Pickpocket – 1959
Director – Robert Bresson
Starring – Martin LaSalle, Marika Green, and Jean Pelegri
Ultimately, the end goal of any movie, or even any story for that matter, is to properly set up the climax for maximum impact with the audience. For Pickpocket, Robert Bresson, bent the common movie conventions and purposefully crafted a flawed movie with sole intention of getting the most out of the climax of the story.
The story is a fairly simple one. Driven by need as well as the obligation to provide for his sick mother, a young man becomes fascinated with the art of stealing. Clumsy at first, he learns the art of sleight of hand pickpocketing until it becomes a compulsion for him. Soon, he discovers that the police are on his tail, and he’s left with the option of going straight or being caught.
As far as it’s construction, the nuts and bolts that make it up, Pickpocket is flawed. It’s flawed, but on purpose. The missteps in the earlier portions of the movie all serve the scene at the very end. The strange pacing, the missed musical cues, the fact that we never actually see anything concrete happen in the film, the flat un-affected acting. All of these things, are suddenly jarred into working, and emotional heft of the plot comes into focus. In all actuality, the plot of Pickpocket, is almost inconsequential. The important part is the change that takes place in our main character. The story is a means of getting him to that point where the change can occur, and the disjointed filmmaking is a means of conditioning the audience so that when the change finally does take place (and the music hits, and the acting seems natural, etc…) we feel it that much more.
Robert Bresson, a student of the school of French New Wave cinema, is interested in creating a soul for his character. He wants the flat, mundane character that we are presented with to come to life in front of us. His method of maintaining aspects of the filmmaking process so that he can change them later when the story calls for it, is not a new one. Directors as far-ranging as Stanley Kubrick, and David Lynch have used these techniques to craft some of the most memorable performances in cinema. What would Jack Nicholson’s horrific rampage in The Shining have been if Kubrick hadn’t maintained the still camera, and methodic line delivery? Or how about the unsettling death tableau from Blue Velvet? How shocking and bizarre would that have been if the set up of the main characters hadn’t been so white washed and comfortable small town?

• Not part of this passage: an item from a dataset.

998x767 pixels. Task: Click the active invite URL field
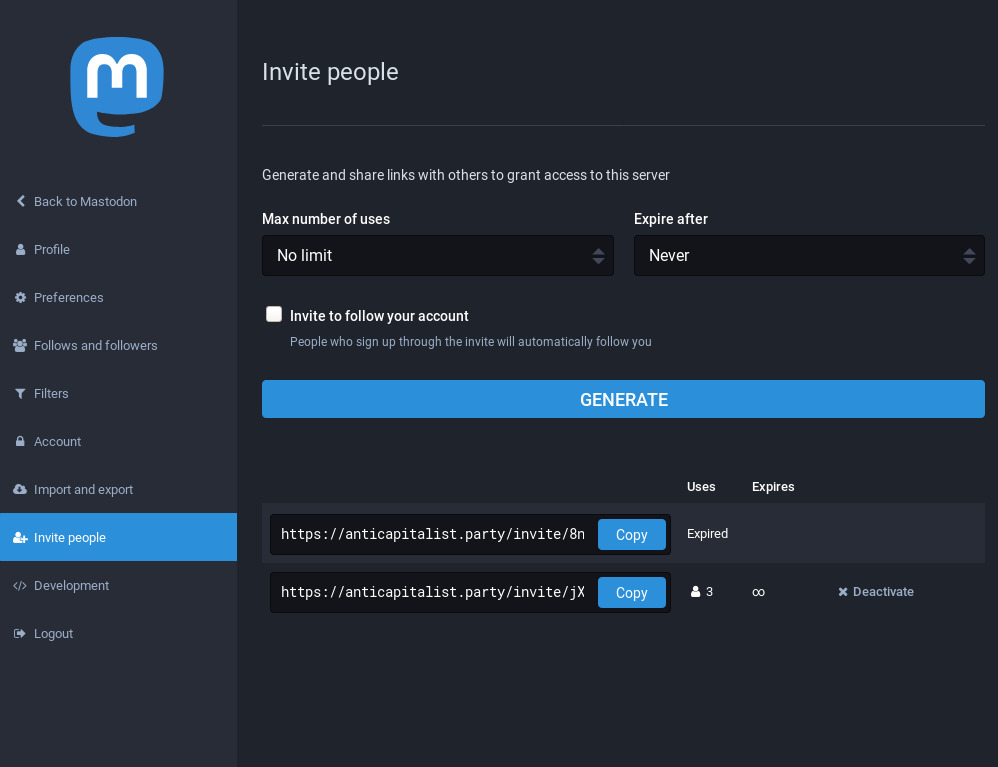pyautogui.click(x=430, y=592)
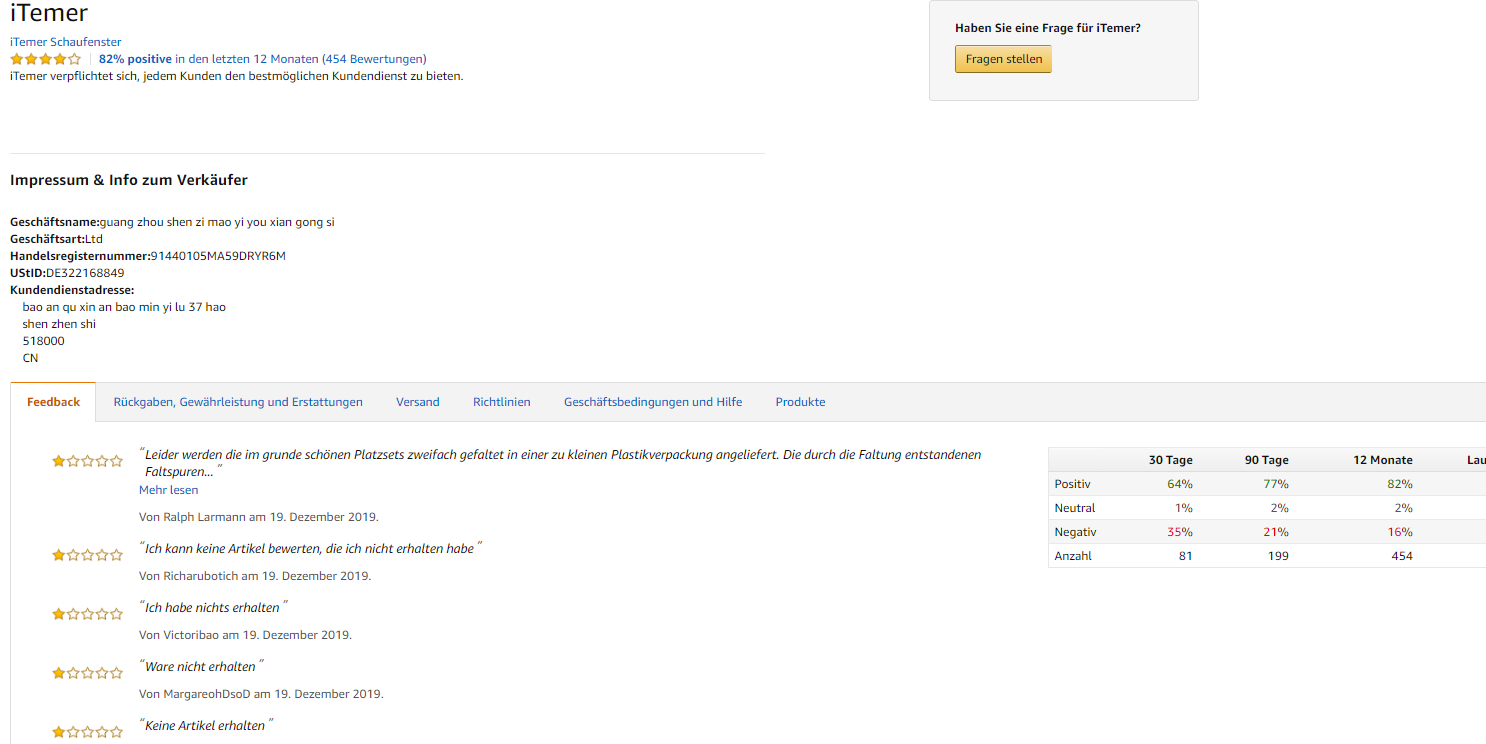Open the Versand tab
Viewport: 1486px width, 744px height.
pyautogui.click(x=417, y=402)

The problem with Pickpocket is not in what it achieves, but in what it doesn’t. Due to the fact that the whole film is a set up for the last scene, we are left with that one redeeming quality. If in that first hour, the audience is bored and leaves, then it wasn’t worth all that effort. The story was a bit thin, and the characters were only just deep enough to carry the plot, so there were no stakes to them failing, or to our pickpocket being caught. Pickpocket serves as an interesting exercise in the ability of film to tell stories and convey emotion, however, it’s good that other filmmakers were able to take what was successful here and improve upon it.